Su madre está muerta. Morris ha vendido la casa y ha construido, o reconstruido, este y otros edificios de apartamentos. Las personas que compraron la casa la están convirtiendo en un hospital particular. Joan le ha dicho a su esposo que quiere ir a su casa, es decir, que quiere volver a Logan, para ayudar a Morris a instalarse, pero ella sabe, de hecho, que él ya estará instalado; con su comprensión de las cosas, Morris siempre parecía instalado. En todo lo que necesita que Joan le ayude es en clasificar algunas cajas y baúles, llenos de ropa, libros, platos, cuadros, cortinas, que no quiere, o para los que no tiene sitio y que ha almacenado temporalmente en el sótano de su edificio.

Joan hace años que está casada. Su marido es periodista. Viven en Ottawa. La gente conoce su nombre, incluso conocen su aspecto, o el aspecto que tenía hace cinco años, por su fotografía en la parte superior de una columna de última página en una revista. Joan está acostumbrada a que la identifiquen como su esposa, aquí y en todas partes. Pero en Logan esa identificación comporta un orgullo especial.
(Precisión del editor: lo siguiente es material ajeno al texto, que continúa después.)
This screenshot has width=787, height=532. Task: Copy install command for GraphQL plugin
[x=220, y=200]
A la mayoría de la gente de aquí no les importa el juicio del periodista, que consideran cínico, ni tampoco sus opiniones, pero están encantados de que una chica de su ciudad se haya unido a una persona famosa, o medio famosa.
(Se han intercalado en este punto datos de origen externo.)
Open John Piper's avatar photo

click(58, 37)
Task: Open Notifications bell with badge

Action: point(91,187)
Le ha dicho a su esposo que se quedará allí durante una semana. Es domingo por la tarde cuando llega, un domingo de fines de mayo, en el que Morris corta la primera hierba del año. Tiene pensado irse el viernes y pasar el sábado y el domingo en Toronto. Si su esposo se enterase de que no ha pasado toda la semana con Morris, tiene una historia preparada: que decidió, cuando Morris ya no la necesitaba, visitar a una amiga que conoce desde que iban a la facultad. Quizá debería contar esa historia de todos modos…, sería más seguro. Le preocupa si debería hacerle la confidencia a su amiga.
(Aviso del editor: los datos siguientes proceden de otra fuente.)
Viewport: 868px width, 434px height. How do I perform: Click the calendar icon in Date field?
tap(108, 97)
Es la primera vez que hace algo así.

El edificio de apartamentos se adentra bastante en el terreno y sus ventanas dan al aparcamiento o a la iglesia baptista. Antiguamente había aquí un cobertizo, para que los granjeros dejasen sus caballos durante el servicio eclesiástico. Es un edificio de ladrillo rojo. Sin balcones. Sencillo, sencillo.

Joan abraza a Morris. Huele a cigarrillos, gasolina, a camisa suave, usada y sudorosa, y a hierba recién cortada.

—Oh, Morris, ¿sabes qué deberías hacer? —grita por encima del sonido de la segadora—. Deberías ponerte un parche en el ojo. ¡Entonces te parecerías a Moshé Dayán!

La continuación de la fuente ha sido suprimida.